Вторник, 26 Января 2016 г. 01:16 + в цитатник

This is a quick write up to summarize my, and Jeff’s, experience, using RR to debug a fairly rare intermittent reftest failure. There’s still a lot of be learned about how to use RR effectively so I’m hoping sharing this will help others.

Finding the root of the bad pixel

First given a offending pixel I was able to set a breakpoint on it using these instructions. Next using rr-dataflow I was able to step from the offending bad pixel to the display item responsible for this pixel. Let me emphasize this for a second since it’s incredibly impressive. rr + rr-dataflow allows you to go from a buffer, through an intermediate surface, to the compositor on another thread, through another intermediate surface, back to the main thread and eventually back to the relevant display item. All of this was automated except for when the two pixels are blended together which is logically ambiguous. The speed at which rr was able to reverse continue through this execution was very impressive!

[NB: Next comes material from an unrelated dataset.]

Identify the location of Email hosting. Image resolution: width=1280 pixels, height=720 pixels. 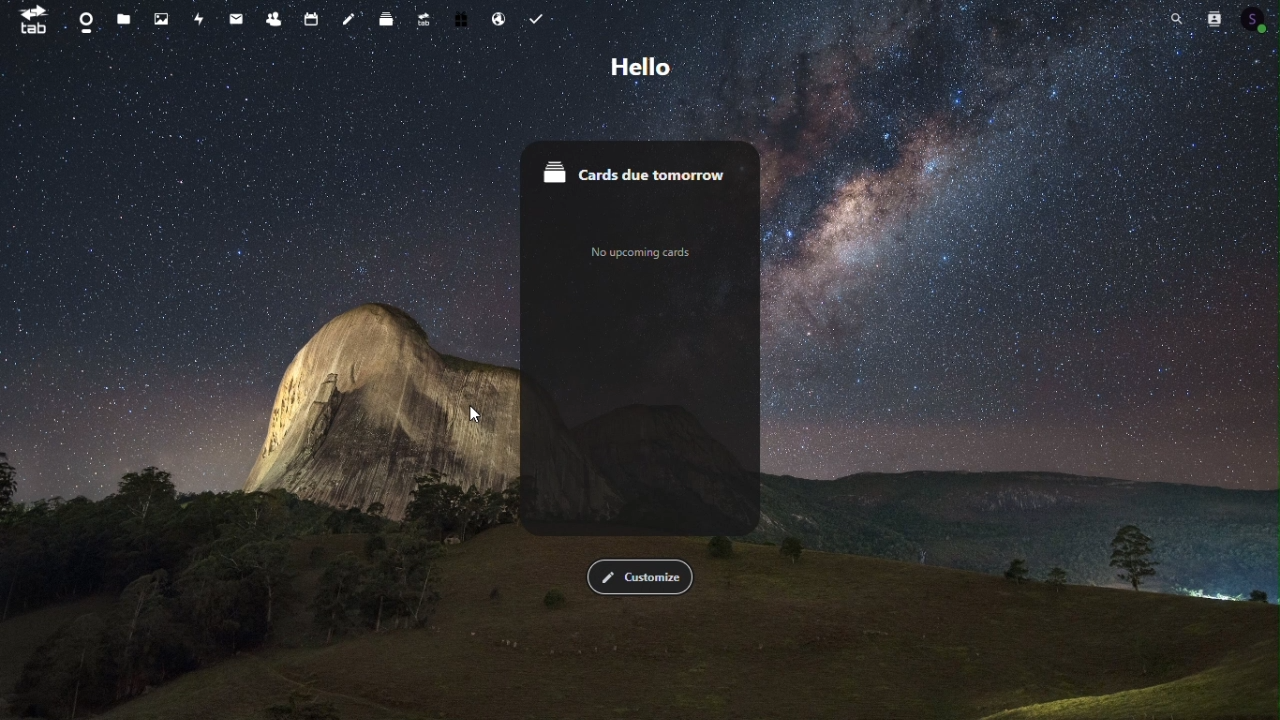
(499, 18).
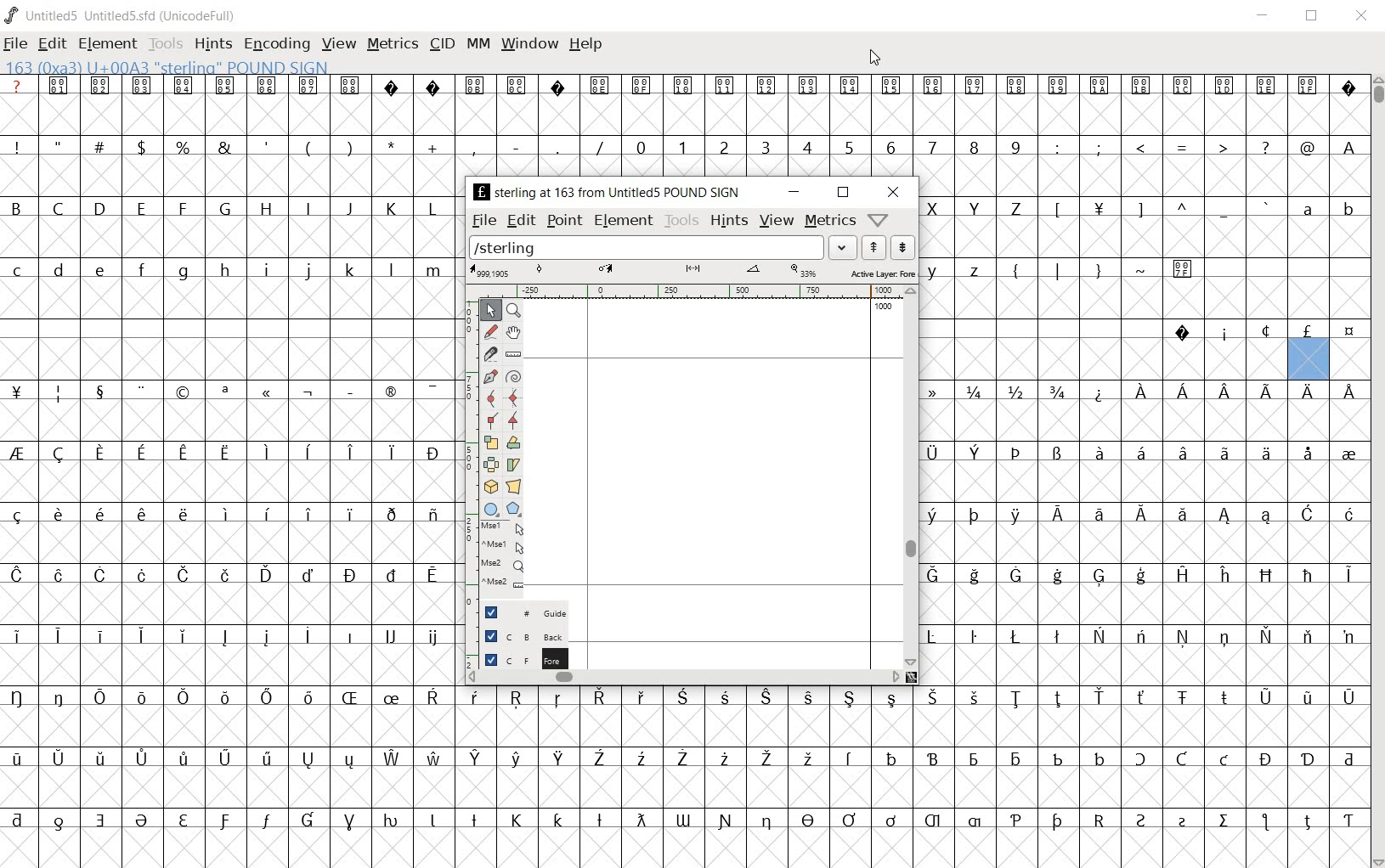 The width and height of the screenshot is (1385, 868). What do you see at coordinates (724, 760) in the screenshot?
I see `Symbol` at bounding box center [724, 760].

Here’s the trace of this part: rr-trace-reftest-pixel-origin

Understanding the decoding step

From here I started comparing a replay of a failing test and a non failing step and it was clear that the DisplayList was different. In one we have a nsDisplayBackgroundColor in the other we don’t. From here I was able to step through the decoder and compare the sequence. This was very useful in ruling out possible theories. It was easy to step forward and backwards in the good and bad replay debugging sessions to test out various theories about race conditions and understanding at which part of the decode process the image was rejected. It turned out that we sent two decodes, one for the metadata that is used to sized the frame tree and the other one for the image data itself.

Comparing the frame tree

In hindsight, it would have been more effective to start debugging this test by looking at the frame tree (and I imagine for other tests looking at the display list and layer tree) first would have been a quicker start. It works even better if you have a good and a bad trace to compare the difference in the frame tree. From here, I found that the difference in the layer tree came from a change hint that wasn’t guaranteed to come in before the draw.

The problem is now well understood: When we do a sync decode on reftest draw, if there’s an image error we wont flush the style hints since we’re already too deep in the painting pipeline.

Take away

Finding the root cause of a bad pixel is very easy, and fast, to do using rr-dataflow.
However it might be better to look for obvious frame tree/display list/layer tree difference(s) first.
Debugging a replay is a lot simpler then debugging against non-determinist re-runs and a lot less frustrating too.
rr is really useful for race conditions, especially rare ones.